Victims aren't always virtuous. That's a sad lesson that people learn from life. Human beings have a benign instinct to help those who are hurt through no cause of their own. But those they help don't always turn out to be very grateful.
And sometimes it's hard to be sure just who the victim is. The most heavily publicized and violence-prompting police killings of young black men — in Ferguson, Missouri, in 2014, and Milwaukee this month — appeared to be, as the facts became known, justifiable responses to felons' assaults.
Such incidents are, unhappily, frequent, because young black men, again unhappily, commit a wildly disproportionate number of violent crimes. The real victims of this are, again unhappily and disproportionately, law-abiding black people.
That was pointed out last week in one of three well-crafted and teleprompter-delivered speeches by, of all people, Donald Trump. (Hillary Clinton's campaign made snarky remarks about Trump's using a teleprompter, as Republicans have often made snarky remarks about Barack Obama's.) Trump's delivery of three carefully prepared and thoughtful speeches the same week he named the crass provocateur Steve Bannon head honcho to his campaign looks like one of the prime ironies of campaign 2016.

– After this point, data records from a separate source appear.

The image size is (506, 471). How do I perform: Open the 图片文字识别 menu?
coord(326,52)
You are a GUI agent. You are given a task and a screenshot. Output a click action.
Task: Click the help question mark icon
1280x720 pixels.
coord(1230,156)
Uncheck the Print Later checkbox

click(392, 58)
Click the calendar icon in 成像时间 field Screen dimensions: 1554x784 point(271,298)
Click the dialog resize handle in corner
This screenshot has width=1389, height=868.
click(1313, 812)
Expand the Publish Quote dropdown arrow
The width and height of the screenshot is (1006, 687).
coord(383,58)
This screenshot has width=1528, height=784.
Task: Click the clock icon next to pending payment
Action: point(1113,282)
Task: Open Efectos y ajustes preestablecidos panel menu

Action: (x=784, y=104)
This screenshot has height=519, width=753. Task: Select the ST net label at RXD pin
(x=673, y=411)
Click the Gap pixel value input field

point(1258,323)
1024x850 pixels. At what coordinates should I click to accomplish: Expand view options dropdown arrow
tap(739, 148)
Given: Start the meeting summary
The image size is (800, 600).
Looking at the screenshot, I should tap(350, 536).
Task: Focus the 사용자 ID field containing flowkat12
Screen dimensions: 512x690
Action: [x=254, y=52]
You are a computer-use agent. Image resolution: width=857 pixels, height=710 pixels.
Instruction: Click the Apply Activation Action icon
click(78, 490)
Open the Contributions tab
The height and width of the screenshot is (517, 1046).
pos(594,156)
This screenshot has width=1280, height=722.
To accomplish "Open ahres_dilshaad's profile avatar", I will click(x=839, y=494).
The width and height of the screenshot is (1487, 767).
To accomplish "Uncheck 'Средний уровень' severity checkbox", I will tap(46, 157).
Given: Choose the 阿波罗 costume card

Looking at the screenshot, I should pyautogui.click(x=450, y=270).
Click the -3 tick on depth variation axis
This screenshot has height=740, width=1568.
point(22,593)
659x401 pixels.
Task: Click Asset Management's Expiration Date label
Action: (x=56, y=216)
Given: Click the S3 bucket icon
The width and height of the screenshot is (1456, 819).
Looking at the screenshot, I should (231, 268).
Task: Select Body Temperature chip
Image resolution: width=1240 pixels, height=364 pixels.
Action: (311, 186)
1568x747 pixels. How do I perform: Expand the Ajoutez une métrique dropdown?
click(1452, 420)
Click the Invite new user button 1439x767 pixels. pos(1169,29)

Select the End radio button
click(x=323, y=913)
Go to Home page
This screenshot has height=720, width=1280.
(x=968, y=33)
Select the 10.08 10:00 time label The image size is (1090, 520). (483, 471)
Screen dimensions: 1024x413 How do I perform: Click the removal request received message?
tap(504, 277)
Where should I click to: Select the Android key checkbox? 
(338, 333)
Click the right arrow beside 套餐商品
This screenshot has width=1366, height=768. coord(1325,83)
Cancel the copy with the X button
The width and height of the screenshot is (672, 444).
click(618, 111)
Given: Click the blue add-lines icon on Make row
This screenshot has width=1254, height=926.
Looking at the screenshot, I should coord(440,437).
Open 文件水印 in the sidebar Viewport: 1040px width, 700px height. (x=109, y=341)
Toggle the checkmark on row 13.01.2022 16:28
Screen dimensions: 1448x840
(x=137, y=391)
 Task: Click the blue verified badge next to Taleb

"Our job is not to make life more comfortable for the rioter, the looter, the violent disruptor," Trump said Tuesday in Wisconsin. "Our job is to make life more comfortable for the African-American parent who wants their kids to be able to safely walk the streets. Or the senior citizen waiting for a bus. Or the young child walking home from school.
"For every one violent protester, there are a hundred moms and dads and kids on that same city block who just want to be able to sleep safely at night. My opponent would rather protect the offender than the victim."
This identification of the victim is spot on. Trump and Clinton and I are old enough to remember the urban riots of the 1960s and what followed. As an intern in the mayor's office in Detroit, I witnessed the 1967 riot from city hall and police headquarters and on the streets.
I know much of Detroit block by block, and I know what happened there afterward. I know that the most victimized group was black Detroiters who worked hard and paid off their mortgages for 30 years and who, because of the riot and high crime, ended up with $10,000 of equity in a house worth 10 times that in a low-crime working-class suburb.
It's even harder to accurately identify victims who are farther away. In September 2015, when much of the world was moved by the picture of the body of a 3-year-old Syrian refugee drowned on a Turkish beach, German Chancellor Angela Merkel promised to welcome 800,000 refugees. That's 1 percent of Germany's population; the equivalent here would be 3.2 million.
It's not hard to understand what moved Merkel. She grew up in East Germany, behind the infamous wall, and like other German leaders and the German people feels an obligation to atone for the horrors of the Nazis.
Now, a year later, more than 1 million "refugees" have entered Germany, about three-quarters of them young men, most not from Syria but Muslims from places like Bangladesh, Pakistan, Libya and Eritrea.
Thousands have assaulted young women in organized attacks hushed up by the government and the press. Several have launched terrorist attacks, shooting people in shopping centers, setting off bombs or swinging an ax at railroad passengers. Few appear eager to take education classes in Western mores or to accept jobs being offered by Germans who were hoping the newcomers would supply the skilled labor that population-losing Germany needs.
In our presidential campaign Donald Trump has been criticizing Obama for promising to accept just 10,000 Syrian refugees and has charged that Clinton would welcome 620,000 more, without noting that that's far less, proportionately, than Merkel's Germany has taken in.
Whatever the number, Trump's stronger point is that in any large influx many terrorists will come in, as in Germany. He has called for "extreme vetting" of any such refugees, without specifying exactly how that could be done.
The problem is that many people we see as victims aren't, and many who are victims aren't virtuous, in the sense of being willing to assimilate to American toleration and diversity. Our natural sympathy should prompt us to find ways to help. But that need not mean inviting them here.
(Michael Barone is senior political analyst for the Washington Examiner, resident fellow at American Enterprise Institute and longtime co-author of The Almanac of American Politics.)